Downtown hotel design is back

For the four members of Charlottesville’s Board of Architectural Review (BAR) (www.charlottesville.org) that were around in 2004, the night of February 20 offered a moment of déjà vu. The application for a nine-storey, 86,000-square-foot, 100-room hotel was the same exact submittal the BAR approved three years ago for the site of the former Central Fidelity Bank site (bordering Water Street and Second Street SE) on the Downtown Mall.

Much has happened since then. After Lee Danielson, the developer who put the movie theater and ice park on the Mall in the early 1990s, was unable to finalize this project, his former partner Ed White sold the site to developer Oliver Kuttner, who as recently as December was talking excitedly about his own designs. When Kuttner first made the acquisition for $3.7 million, he was contacted by Danielson, who asked for the opportunity to buy back the site if he could secure financing. As it turns out, Danielson was recently able to do so and is currently in escrow to repurchase the property.

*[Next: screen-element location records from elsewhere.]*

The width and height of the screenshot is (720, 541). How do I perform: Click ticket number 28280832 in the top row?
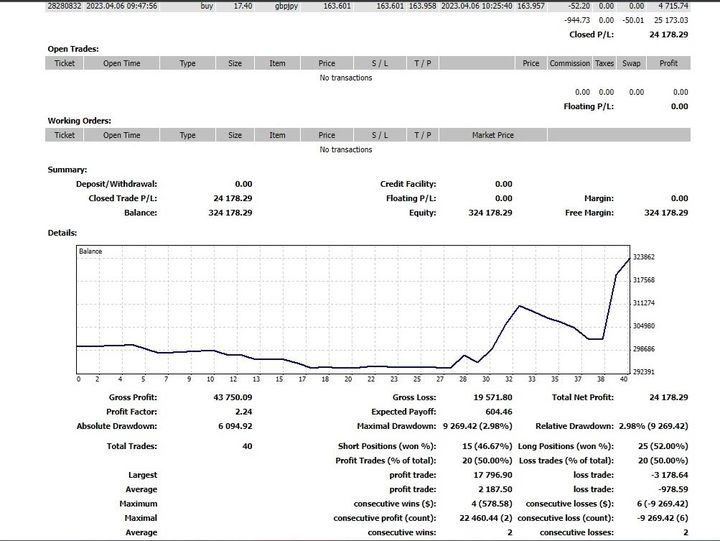68,6
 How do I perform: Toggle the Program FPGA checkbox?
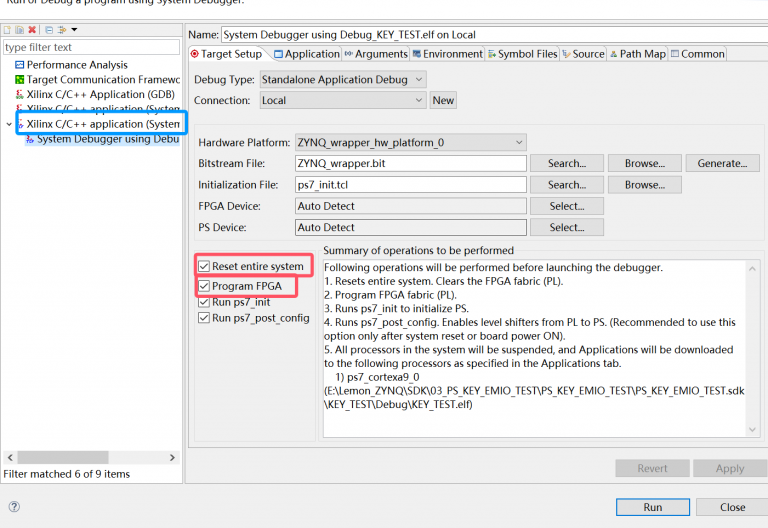(x=205, y=287)
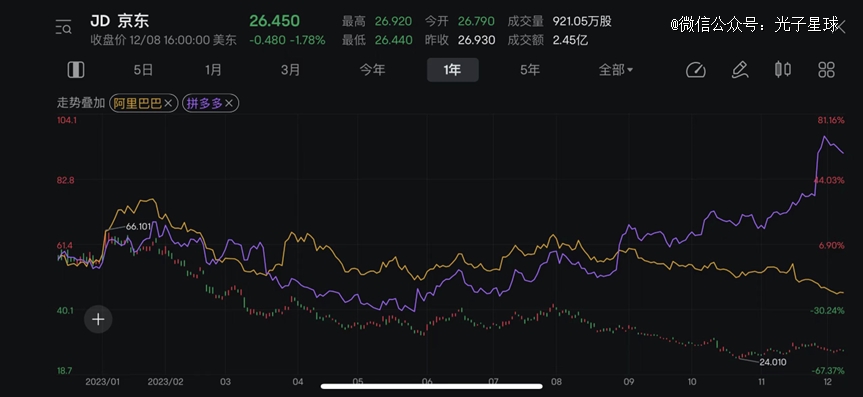Switch to candlestick chart type icon
863x397 pixels.
(x=783, y=70)
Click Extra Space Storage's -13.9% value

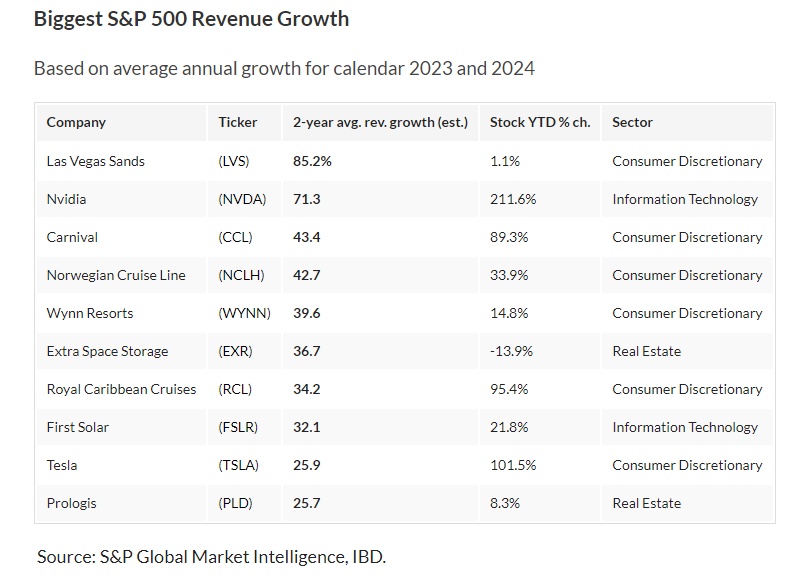511,351
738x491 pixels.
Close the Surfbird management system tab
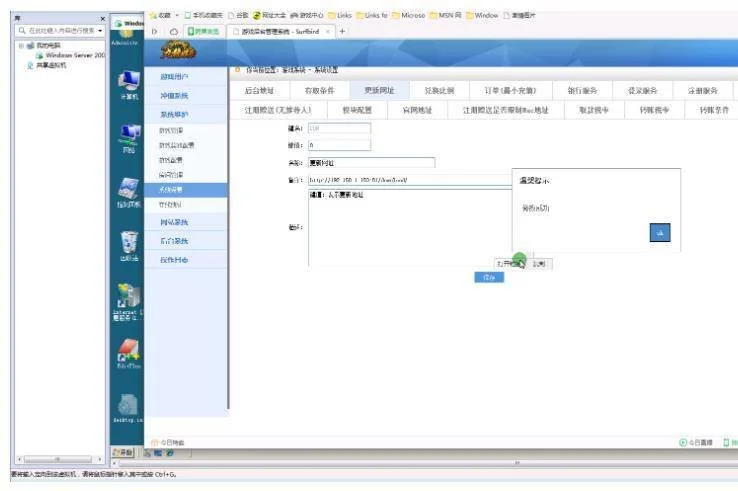(x=327, y=31)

This rendering shows the plans for a Downtown hotel that re-emerged now that Lee Danielson has bought back the property from Oliver Kuttner. That means no $500 apartments, which Kuttner considered for his designs.

“I think Lee Danielson’s project is a better project,” says Kuttner, admitting to a frustration over his own design. (Kuttner helped develop The Terraces and is involved in many Lynchburg projects.) “There’s a part of [me] that understands the building that I have in my mind and likes it, but I haven’t been able to successfully transfer it…on to paper.” The fact that Danielson’s design was already approved also played a part in Kuttner’s decision to sell. “It’s ready to go,” he says. “He spent a lot of money and time designing it. If it wasn’t being built then it would be a waste, and I didn’t want to see it be a waste.”

BAR approval was the next step, and it came quite easily as the board largely deferred to their 2004 decision, for both the demolition of the current structure (minus the bank’s marble façade) as well as the design of the new hotel.

“I’m very pleased and excited about the future,” says Lee Danielson, a California native. He says the sale should be completed in May or June. “While it’s been a long time, I’m happy for the city and also for me. It will bring me back to Charlottesville and I’m elated about it.” Construction on the Beacon-Charlottesville Hotel could begin this summer.